1. Academic Validation
  2. Bartonella henselae Persistence within Mesenchymal Stromal Cells Enhances Endothelial Cell Activation and Infectibility That Amplifies the Angiogenic Process

Bartonella henselae Persistence within Mesenchymal Stromal Cells Enhances Endothelial Cell Activation and Infectibility That Amplifies the Angiogenic Process

  • Infect Immun. 2021 Jul 15;89(8):e0014121. doi: 10.1128/IAI.00141-21.
Sara Scutera  # 1 Stefania Mitola  # 2 Rosaria Sparti 1 Valentina Salvi 2 Elisabetta Grillo 2 Giorgia Piersigilli 1 Mattia Bugatti 2 Daniela Alotto 3 Tiziana Schioppa 2 4 Silvano Sozzani  # 5 Tiziana Musso  # 1


  • 1 Department of Public Health and Pediatric Sciences, University of Turin, Turin, Italy.
  • 2 Department of Molecular and Translational Medicine, University of Brescia, Brescia, Italy.
  • 3 Skin Bank, Department of General and Specialized Surgery, A.O.U. Città della Salute e della Scienza, Turin, Italy.
  • 4 Humanitas Clinical and Research Center, IRCCS Rozzano, Milan, Italy.
  • 5 Laboratory affiliated with Istituto Pasteur Italia, Fondazione Cenci Bolognetti, Department of Molecular Medicine, Sapienza University of Rome, Rome, Italy.
  • # Contributed equally.

Some Bacterial pathogens can manipulate the angiogenic response, suppressing or inducing it for their own ends.

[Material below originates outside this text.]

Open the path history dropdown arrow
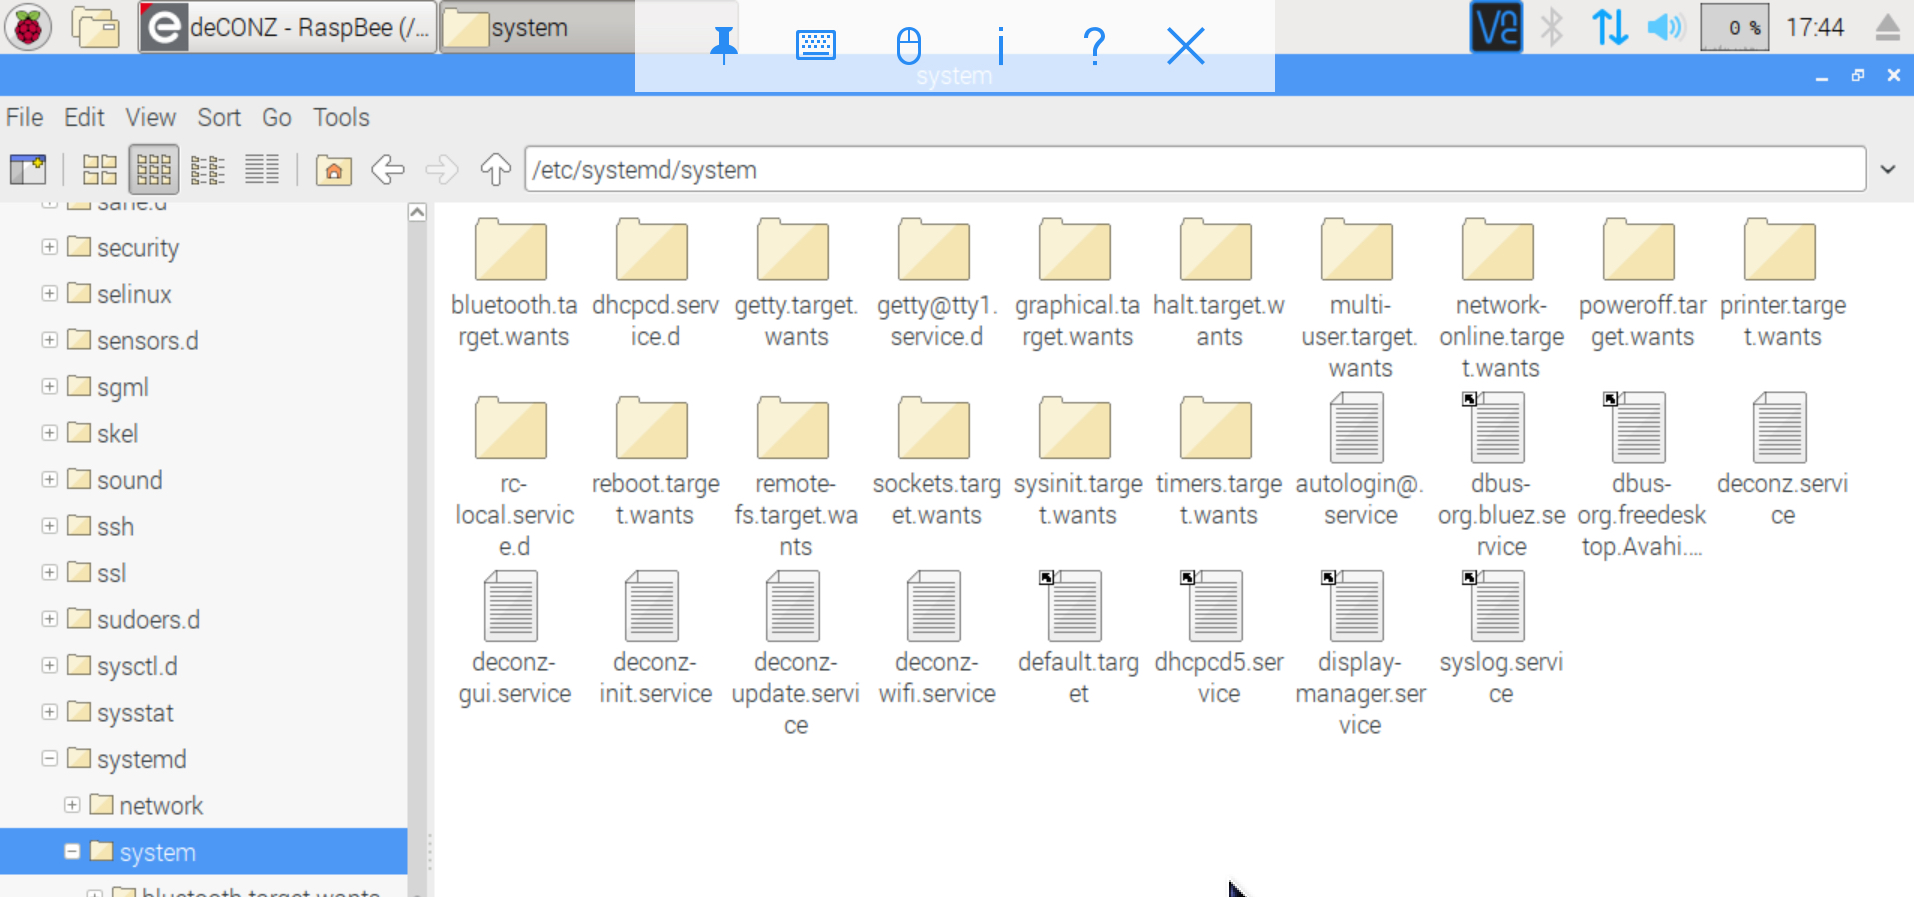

In humans, Bartonella henselae is associated with cat-scratch disease and vasculoproliferative disorders such as bacillary angiomatosis and bacillary peliosis. Although endothelial cells (ECs) support the pathogenesis of B. henselae, the mechanisms by which B. henselae induces EC activation are not completely clear, as well as the possible contributions of other cells recruited at the site of Infection. Mesenchymal stromal cells (MSCs) are endowed with angiogenic potential and play a dual role in infections, exerting antimicrobial properties but also acting as a shelter for pathogens. Here, we delved into the role of MSCs as a reservoir of B. henselae and modulator of EC functions. B. henselae readily infected MSCs and survived in perinuclearly bound vacuoles for up to 8 days. Infection enhanced MSC proliferation and the expression of epidermal growth factor receptor (EGFR), Toll-like Receptor 2 (TLR2), and nucleotide-binding oligomerization domain-containing protein 1 (NOD1), proteins that are involved in Bacterial internalization and cytokine production. Secretome analysis revealed that infected MSCs secreted higher levels of the proangiogenic factors vascular endothelial growth factor (VEGF), Fibroblast Growth Factor 7 (FGF-7), matrix metallopeptidase 9 (MMP-9), placental growth factor (PIGF), serpin E1, thrombospondin 1 (TSP-1), urokinase-type plasminogen activator (uPA), interleukin 6 (IL-6), platelet-derived growth Factor D (PDGF-D), chemokine ligand 5 (CCL5), and C-X-C motif chemokine ligand 8 (CXCL8). Supernatants from B. henselae-infected MSCs increased the susceptibility of ECs to B. henselae Infection and enhanced EC proliferation, invasion, and reorganization in tube-like structures. Altogether, these results indicate MSCs as a still underestimated niche for persistent B. henselae Infection and reveal MSC-EC cross talk that may contribute to exacerbate bacterium-induced angiogenesis and granuloma formation.


Bartonella henselae; CXCL8; EGFR; NOD; TLR; VEGF; angiogenesis; mesenchymal stromal cells.